The Government also states that there is a commitment on its part to invest substantial resources in increasing and improving the social housing stock. It also lauds the housing assistance payment, HAP, as a method of supporting social housing needs. HAP is a repackaged rent supplement which offers the ability to work as the only improvement in a climate of job scarcity and at a time when wages are decreasing to a point where many workers are not better off being in employment. The Government's strategy on housing is to spin and repeat and recycle figures in order to pretend that it is doing great things. The Government's announcement earlier today amounts to a budget of just €633 million per year during the next six years. That is just €36 million more than what has been spent in the current year, when homeless figures rose along with the numbers on the housing waiting list. In the six years between 2008 and 2013 almost €1 billion more was spent on housing than the Government is promising to spend during the next six years. Most of the investment it is promising to make relates to a time long after it will have been thrown out of office.

Deputy Mary Lou McDonald: Information on Mary Lou McDonald Zoom on Mary Lou McDonald I am speaking in support of the motion and I commend Deputy Maureen O'Sullivan and the other Members who proposed it for using their Private Members' time to facilitate a debate on this important issue. Since I only have five minutes - and given that others have covered the detail so admirably - I will stick to discussing the broader issue.

We need to ask more from our budgets than merely balancing the books. Instead, we must ask if each budgetary proposal or measure - regardless of whether it relates to spending allocations or cuts, tax increases or reductions - vindicates or violates the fundamental human rights of our citizens. For example, we should ask whether a proposal to remove medical cards is consistent with the human right to health, whether a proposal to reduce local authority budgets result in contravention of the human right to housing and whether a decision to increase third level fees interferes with the human right to education. We should also ask whether the decision not to restore the respite care grant - despite having fiscal room for manoeuvre - respects the human right to an adequate standard of living or whether it fails this test. If the answers to such questions reveal that human rights impacts are negative and that citizens rights are being violated, then the reality is that the decisions to which they relate will end up costing us - taxpayers and the State - more in fiscal, social and human terms.
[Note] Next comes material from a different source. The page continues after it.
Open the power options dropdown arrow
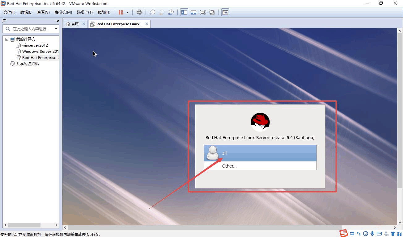point(127,12)
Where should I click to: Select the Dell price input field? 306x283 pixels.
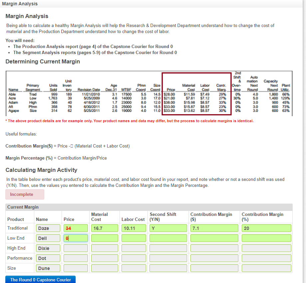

In so far as they provide a way to identify and reduce associated externalities, applying human rights standards to budgetary decisions makes economic sense. This is all the more true in times of recession, when there is less to go around. However, this human rights-based approach to budgeting is the very antithesis of the austerity model favoured by the establishment parties. That surely explains the Government's decision to amend rather than support the motion. Both the Government's amendment and its members' explanatory remarks have failed to address what I believe to be the core question. Will the Government commit to introduce formal, statutory mechanisms for consistently evaluating the foreseeable human rights impact of all budgetary proposals before committing to them? Will it also put in place effective monitoring to consistently scrutinise the human rights outcomes and impacts of budgetary decisions once they have been made and implemented? The Minister for Public Expenditure and Reform, Deputy Howlin, has been consistently evasive when I have asked him this directly, specifically in respect of equality budgeting. He will not say "No" but, more significantly, he will not say "Yes" either. This characteristic fudge is not good enough for a Government that includes members of the Labour Party in Cabinet and on the Economic Management Council.